[[ Data records open ]]
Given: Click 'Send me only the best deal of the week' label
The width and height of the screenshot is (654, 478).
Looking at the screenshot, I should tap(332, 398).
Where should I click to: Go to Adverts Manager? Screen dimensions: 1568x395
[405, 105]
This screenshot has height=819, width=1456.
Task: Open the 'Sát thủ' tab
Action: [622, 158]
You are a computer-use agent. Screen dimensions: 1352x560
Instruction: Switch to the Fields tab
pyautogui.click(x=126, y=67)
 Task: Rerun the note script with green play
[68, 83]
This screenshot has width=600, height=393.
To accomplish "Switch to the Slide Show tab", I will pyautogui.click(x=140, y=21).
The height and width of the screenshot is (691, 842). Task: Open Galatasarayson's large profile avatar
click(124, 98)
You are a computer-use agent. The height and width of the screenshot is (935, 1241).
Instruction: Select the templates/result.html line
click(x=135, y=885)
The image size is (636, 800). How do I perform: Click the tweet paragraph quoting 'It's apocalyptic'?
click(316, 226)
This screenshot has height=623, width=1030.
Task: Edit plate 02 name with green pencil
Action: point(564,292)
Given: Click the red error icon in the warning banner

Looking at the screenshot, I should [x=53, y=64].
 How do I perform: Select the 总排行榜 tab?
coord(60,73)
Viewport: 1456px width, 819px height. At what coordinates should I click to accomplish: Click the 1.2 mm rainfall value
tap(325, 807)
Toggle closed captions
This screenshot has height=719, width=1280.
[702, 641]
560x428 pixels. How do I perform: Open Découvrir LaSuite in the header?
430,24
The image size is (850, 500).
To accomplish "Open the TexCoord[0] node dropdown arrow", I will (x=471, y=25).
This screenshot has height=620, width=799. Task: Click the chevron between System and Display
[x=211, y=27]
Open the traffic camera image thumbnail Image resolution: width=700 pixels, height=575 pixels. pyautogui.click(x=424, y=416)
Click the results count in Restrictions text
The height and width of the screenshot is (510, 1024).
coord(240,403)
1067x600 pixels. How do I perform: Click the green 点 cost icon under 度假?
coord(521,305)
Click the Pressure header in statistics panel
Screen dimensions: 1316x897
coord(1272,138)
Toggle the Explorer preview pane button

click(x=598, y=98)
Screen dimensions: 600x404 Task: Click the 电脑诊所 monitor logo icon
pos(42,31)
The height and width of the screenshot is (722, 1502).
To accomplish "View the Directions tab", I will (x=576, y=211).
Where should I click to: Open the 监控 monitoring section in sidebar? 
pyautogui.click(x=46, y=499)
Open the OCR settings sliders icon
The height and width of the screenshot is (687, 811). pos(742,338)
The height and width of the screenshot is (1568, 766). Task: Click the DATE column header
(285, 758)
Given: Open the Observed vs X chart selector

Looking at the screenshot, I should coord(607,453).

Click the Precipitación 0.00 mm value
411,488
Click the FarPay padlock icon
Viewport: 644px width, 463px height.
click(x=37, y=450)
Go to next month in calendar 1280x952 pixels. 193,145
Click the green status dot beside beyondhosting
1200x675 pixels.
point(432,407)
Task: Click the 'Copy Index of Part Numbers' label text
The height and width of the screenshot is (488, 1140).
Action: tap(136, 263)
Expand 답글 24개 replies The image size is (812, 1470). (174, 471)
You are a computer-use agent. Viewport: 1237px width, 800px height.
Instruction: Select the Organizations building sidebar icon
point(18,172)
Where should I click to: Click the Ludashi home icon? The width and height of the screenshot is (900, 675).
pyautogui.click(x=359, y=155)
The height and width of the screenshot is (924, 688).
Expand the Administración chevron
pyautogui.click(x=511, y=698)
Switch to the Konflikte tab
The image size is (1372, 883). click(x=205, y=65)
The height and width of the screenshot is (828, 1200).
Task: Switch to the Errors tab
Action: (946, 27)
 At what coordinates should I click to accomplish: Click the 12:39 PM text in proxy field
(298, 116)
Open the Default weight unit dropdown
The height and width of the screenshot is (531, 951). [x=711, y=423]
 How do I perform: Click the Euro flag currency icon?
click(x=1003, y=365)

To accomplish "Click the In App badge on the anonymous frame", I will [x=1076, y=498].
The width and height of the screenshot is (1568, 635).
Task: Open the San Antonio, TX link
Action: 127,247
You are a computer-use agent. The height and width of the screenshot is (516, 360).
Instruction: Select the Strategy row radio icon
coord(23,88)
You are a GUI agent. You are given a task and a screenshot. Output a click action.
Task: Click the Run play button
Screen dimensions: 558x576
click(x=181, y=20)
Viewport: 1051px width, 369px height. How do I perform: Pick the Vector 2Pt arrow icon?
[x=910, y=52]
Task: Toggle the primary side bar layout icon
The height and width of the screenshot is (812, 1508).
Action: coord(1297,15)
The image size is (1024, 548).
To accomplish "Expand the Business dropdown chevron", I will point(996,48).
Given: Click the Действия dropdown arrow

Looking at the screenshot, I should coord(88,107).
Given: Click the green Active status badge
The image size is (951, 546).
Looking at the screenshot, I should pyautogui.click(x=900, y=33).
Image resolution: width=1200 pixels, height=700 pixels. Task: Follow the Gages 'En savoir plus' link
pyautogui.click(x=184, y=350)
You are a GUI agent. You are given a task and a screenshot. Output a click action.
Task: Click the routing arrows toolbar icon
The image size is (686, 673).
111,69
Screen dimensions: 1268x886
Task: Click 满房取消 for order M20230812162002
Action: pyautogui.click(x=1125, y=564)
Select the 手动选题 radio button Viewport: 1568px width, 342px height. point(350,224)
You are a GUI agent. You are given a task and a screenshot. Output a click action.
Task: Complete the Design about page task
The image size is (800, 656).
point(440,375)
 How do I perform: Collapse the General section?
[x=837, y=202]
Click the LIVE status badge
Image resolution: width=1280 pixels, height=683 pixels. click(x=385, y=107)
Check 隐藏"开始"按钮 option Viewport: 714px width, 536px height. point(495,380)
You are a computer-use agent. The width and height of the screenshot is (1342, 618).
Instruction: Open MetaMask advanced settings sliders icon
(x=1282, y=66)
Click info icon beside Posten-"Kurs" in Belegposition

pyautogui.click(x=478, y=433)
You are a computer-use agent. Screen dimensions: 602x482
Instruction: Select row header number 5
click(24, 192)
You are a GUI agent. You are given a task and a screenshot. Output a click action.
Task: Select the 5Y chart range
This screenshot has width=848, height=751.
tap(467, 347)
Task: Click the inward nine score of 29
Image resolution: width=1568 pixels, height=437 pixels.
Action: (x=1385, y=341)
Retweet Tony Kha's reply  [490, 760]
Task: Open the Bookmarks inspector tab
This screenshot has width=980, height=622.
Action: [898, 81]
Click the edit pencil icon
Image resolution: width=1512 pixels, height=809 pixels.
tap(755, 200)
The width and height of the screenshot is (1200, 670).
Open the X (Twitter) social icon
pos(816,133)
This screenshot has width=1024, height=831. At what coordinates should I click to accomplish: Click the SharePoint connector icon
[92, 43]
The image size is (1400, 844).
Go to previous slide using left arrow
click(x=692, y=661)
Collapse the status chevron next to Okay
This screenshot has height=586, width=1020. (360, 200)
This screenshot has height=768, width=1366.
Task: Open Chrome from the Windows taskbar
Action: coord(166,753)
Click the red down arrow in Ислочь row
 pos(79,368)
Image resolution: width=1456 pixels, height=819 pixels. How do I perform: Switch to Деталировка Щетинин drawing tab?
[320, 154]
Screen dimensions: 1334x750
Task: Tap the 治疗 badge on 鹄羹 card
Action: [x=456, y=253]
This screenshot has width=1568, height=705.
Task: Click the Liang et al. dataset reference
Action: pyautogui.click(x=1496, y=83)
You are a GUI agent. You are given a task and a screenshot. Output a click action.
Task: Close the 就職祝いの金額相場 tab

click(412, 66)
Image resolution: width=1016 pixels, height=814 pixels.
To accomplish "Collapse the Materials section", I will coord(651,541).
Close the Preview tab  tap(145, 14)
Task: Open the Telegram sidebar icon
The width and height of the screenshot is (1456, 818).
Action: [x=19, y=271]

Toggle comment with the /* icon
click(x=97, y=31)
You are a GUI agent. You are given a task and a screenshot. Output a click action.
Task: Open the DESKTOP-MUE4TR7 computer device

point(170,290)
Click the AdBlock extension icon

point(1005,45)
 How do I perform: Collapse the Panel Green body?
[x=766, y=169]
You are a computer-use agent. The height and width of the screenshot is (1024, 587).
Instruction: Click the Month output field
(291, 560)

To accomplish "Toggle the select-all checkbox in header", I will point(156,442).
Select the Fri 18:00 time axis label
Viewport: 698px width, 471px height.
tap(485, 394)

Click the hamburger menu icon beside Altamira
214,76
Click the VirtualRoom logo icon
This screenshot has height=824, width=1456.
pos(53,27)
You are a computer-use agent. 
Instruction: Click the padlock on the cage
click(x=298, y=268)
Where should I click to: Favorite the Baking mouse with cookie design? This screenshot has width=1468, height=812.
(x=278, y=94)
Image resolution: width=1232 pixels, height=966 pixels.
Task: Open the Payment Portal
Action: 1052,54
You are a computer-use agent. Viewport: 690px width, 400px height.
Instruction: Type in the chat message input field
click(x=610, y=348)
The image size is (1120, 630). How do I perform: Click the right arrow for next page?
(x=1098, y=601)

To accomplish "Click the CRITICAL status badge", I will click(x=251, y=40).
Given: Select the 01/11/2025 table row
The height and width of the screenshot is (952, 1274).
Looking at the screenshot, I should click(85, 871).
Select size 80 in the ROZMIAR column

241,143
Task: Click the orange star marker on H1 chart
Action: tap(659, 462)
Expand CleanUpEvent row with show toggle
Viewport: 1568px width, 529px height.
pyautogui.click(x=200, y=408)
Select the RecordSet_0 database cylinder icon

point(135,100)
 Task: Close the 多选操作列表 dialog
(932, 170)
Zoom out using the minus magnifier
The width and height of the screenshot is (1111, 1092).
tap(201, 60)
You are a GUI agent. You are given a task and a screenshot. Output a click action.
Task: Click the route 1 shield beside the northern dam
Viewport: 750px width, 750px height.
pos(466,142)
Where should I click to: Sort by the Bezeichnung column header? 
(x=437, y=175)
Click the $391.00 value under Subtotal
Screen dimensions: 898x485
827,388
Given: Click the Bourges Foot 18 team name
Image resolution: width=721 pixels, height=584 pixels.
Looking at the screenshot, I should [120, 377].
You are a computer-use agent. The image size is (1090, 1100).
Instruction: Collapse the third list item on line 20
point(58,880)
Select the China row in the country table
[[ Data records closed ]]
Your task:
Only the lines that hold the word "label" are wanted; each should be pulled from the records.

Output for this exercise:
Given: Click 'Send me only the best deal of the week' label
Task: Click the 'Copy Index of Part Numbers' label text
Select the Fri 18:00 time axis label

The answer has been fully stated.